Dozens of platforms have sprung up to connect in-demand freelancers and digital nomads with SMEs and major corporations. The launch of the Talent Exchange from professional services firm PwC in 2016 was a clear sign that even companies with an international presence and access to top-quality workers have a need to augment their workforce with skilled freelancers. The exchange serves as a platform where skilled freelance workers can work with PwC on a range of projects.
Marketing, advertising and collaboration with influencers on social media platforms has been viewed with a high of level of suspicion, especially when it comes to achieving a measurable return on investment. But the continuing audience growth on these platforms, particularly among younger people, is making them impossible to ignore.
“The attitude of companies, both big and small, towards influencer marketing has changed dramatically over the last few years.

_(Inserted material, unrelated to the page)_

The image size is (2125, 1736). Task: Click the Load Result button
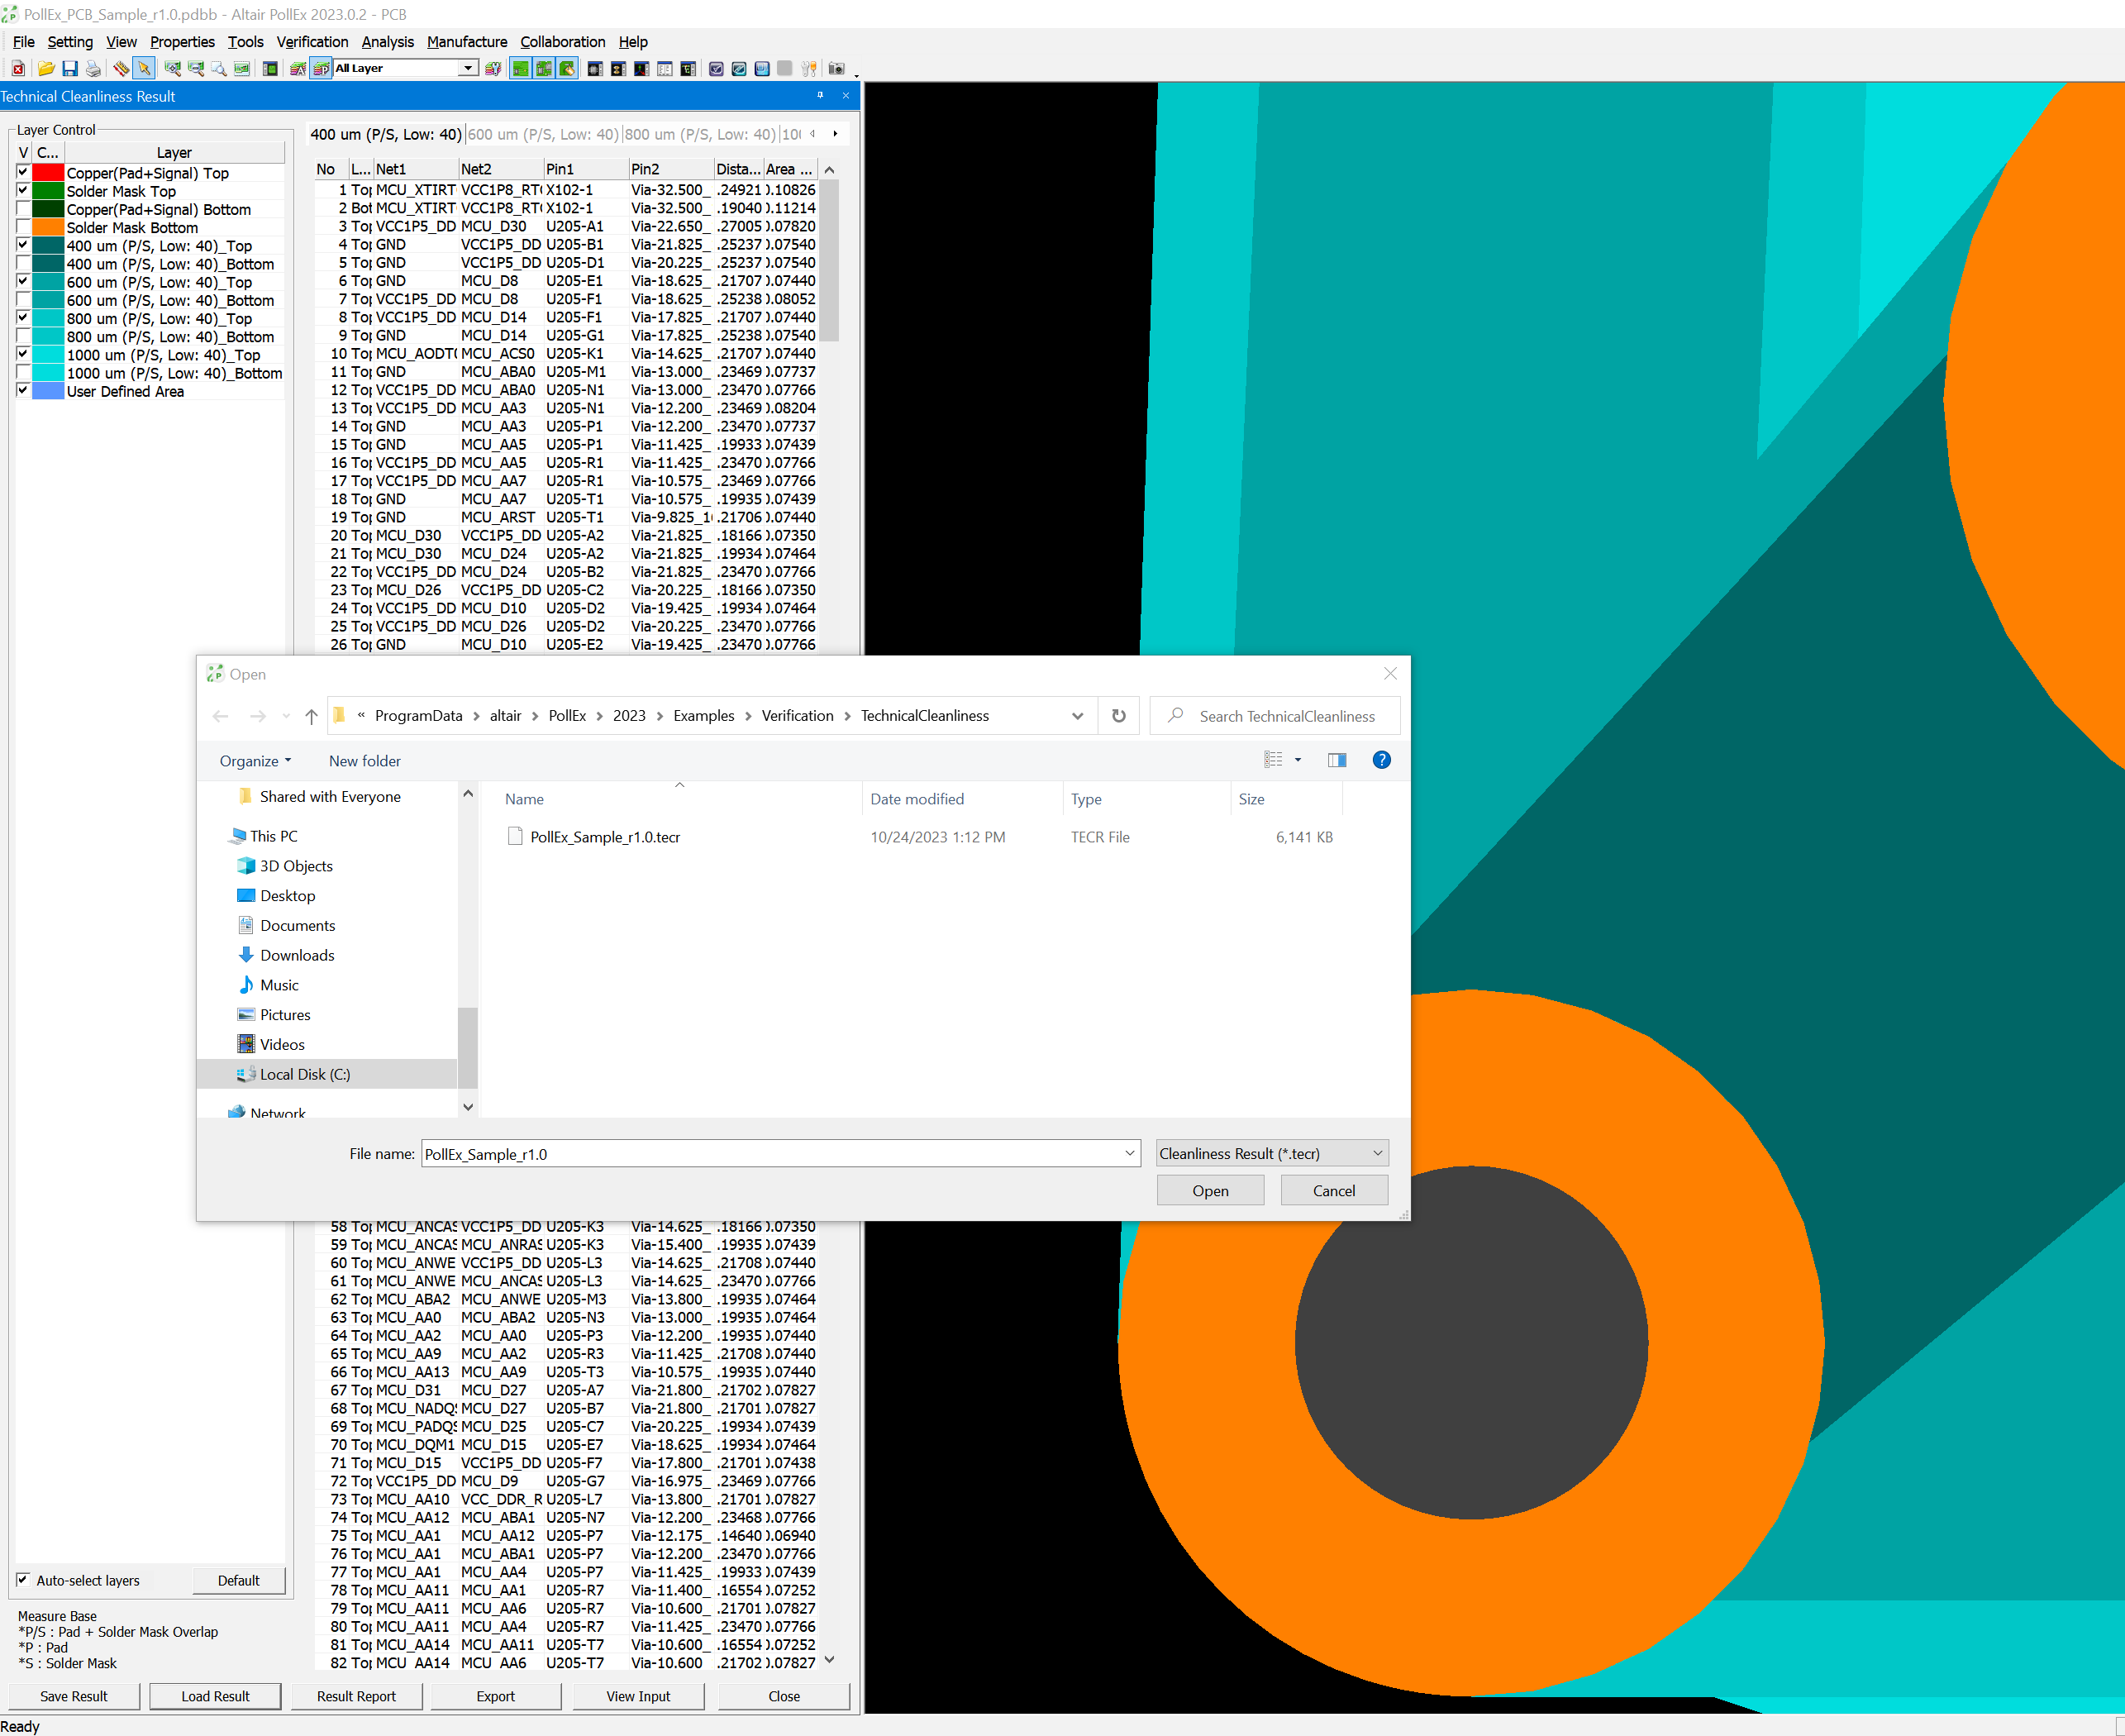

Just four years ago when we started Peg.co, no one wanted to own influencer marketing. Should it sit with media? PR? Digital? The brand? The agency? Everyone said it didn’t belong to them. Now it’s done a U-turn – everyone wants to own it,” explains Nic Yeeles, co-founder and CEO of Peg, an end-to-end platform that powers influencer marketing for over 1,700 brands and agencies.
It is not just established firms that are engaging with Instagram, Twitter, Youtube, Facebook, and even smaller sites like TikTok, Pinterest and Tumblr, with some of the most innovative companies being native to these platforms. Watch e-tailers Daniel Wellington and MVMT, along with workout apparel firm GymShark and subscription box Lootcrate, were at the forefront of influencer marketing and are now reaping the first-mover advantage.
“Smart startups were definitely the first to truly embrace influencer marketing in the first place, and they’re also the ones leading the way now by viewing influencer marketing through the lens of performance marketing,” says Mr Yeeles.
Marketers need to be opening up to novel advertising concepts that aren’t without risk but have the potential to target hard-to-reach consumers where they feel most comfortable. A core part of this approach is collaborating with high-profile social media influencers, who can play an important role in connecting brands with captive audiences.
“Once the more ‘traditional’ marketers have also experienced the power of influencer marketing as a performance driver they will quickly discover there are very few other channels that can come close to delivering the same results. Budgets will quickly follow,” says Mr Yeeles.
“But for now, we need to stop viewing scantily clad, makeup-plastered Instagrammers who post pictures of teeth whiteners, diet teas and cereal boxes as influencer marketing,” he adds.